The Chain requires the kidnap victims's families to have no association with police, reporters, or politicians. Everything is kept silent because the parents are forced into a violent crime and are under threat and the coercive force of The Chain. They can be recalled at any time to follow, investigate, or even murder people that The Chain wants information on.
The whole operation depends on The Chain as being practically omnipotent: we know who you are, what you do, who you talk to, where you go. Your entire family can be killed whenever we want.
Anyhoo. Rachel cannot tell her chatty ex-husband what is occurring, so on her own she starts scrambling to raise money and search social media for likely victims. Her former brother-in-law (and unemployed junkie Veteran) helps later on.

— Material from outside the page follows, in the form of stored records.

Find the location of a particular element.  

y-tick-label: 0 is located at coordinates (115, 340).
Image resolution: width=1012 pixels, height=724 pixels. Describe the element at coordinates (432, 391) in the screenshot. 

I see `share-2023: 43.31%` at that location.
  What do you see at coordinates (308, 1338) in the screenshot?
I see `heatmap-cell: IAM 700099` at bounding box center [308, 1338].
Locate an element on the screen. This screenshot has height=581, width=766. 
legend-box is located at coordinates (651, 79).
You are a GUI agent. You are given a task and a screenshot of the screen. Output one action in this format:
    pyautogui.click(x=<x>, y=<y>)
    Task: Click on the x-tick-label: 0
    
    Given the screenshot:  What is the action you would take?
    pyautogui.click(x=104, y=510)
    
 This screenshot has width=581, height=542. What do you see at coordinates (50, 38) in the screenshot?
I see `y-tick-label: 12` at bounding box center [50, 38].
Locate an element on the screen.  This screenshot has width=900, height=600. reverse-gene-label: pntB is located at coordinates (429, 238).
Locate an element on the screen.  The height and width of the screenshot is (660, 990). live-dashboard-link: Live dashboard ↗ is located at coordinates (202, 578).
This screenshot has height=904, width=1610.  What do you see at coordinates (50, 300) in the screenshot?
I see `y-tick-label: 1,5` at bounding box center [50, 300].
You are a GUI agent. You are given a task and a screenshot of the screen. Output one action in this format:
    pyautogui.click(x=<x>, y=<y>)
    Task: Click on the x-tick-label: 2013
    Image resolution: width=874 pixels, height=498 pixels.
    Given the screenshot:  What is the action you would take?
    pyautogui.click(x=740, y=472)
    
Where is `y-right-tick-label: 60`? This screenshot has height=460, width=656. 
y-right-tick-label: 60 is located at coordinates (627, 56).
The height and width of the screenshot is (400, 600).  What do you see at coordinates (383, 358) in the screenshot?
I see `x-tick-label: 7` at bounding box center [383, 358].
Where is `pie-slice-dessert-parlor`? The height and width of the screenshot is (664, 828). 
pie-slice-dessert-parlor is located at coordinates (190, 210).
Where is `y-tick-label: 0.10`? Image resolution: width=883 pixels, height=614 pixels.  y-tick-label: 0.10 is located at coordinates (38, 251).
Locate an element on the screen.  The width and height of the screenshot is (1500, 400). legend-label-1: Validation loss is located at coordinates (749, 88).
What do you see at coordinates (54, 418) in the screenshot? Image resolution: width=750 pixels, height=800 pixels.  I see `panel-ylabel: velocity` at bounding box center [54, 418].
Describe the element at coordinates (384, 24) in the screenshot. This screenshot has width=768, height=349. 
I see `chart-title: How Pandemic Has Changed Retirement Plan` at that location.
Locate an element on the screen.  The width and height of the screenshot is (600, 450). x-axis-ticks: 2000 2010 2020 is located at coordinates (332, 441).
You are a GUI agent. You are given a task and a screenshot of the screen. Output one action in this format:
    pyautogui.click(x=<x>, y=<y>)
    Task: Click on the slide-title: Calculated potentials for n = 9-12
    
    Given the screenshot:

McKinty lays it thick on the idea that a parent will do anything for a child. And it is all believable. The Chain gives a timeline, clear threats, and people willing to carry out the threats. Of course everything turns out well in the end but you never know who may get killed off along the way.
1. Bitcoin love.
2. Many Gun Guy gripes on accuracy.
3. Old Volvo love.
4. Skip the novel if you cannot read about children being attacked, threatened, abused, etc. Those parts made me very uncomfortable. McKinty raised some surefire anger at the way the kids were treated and how the bad guy masterminds were sociopathic shits.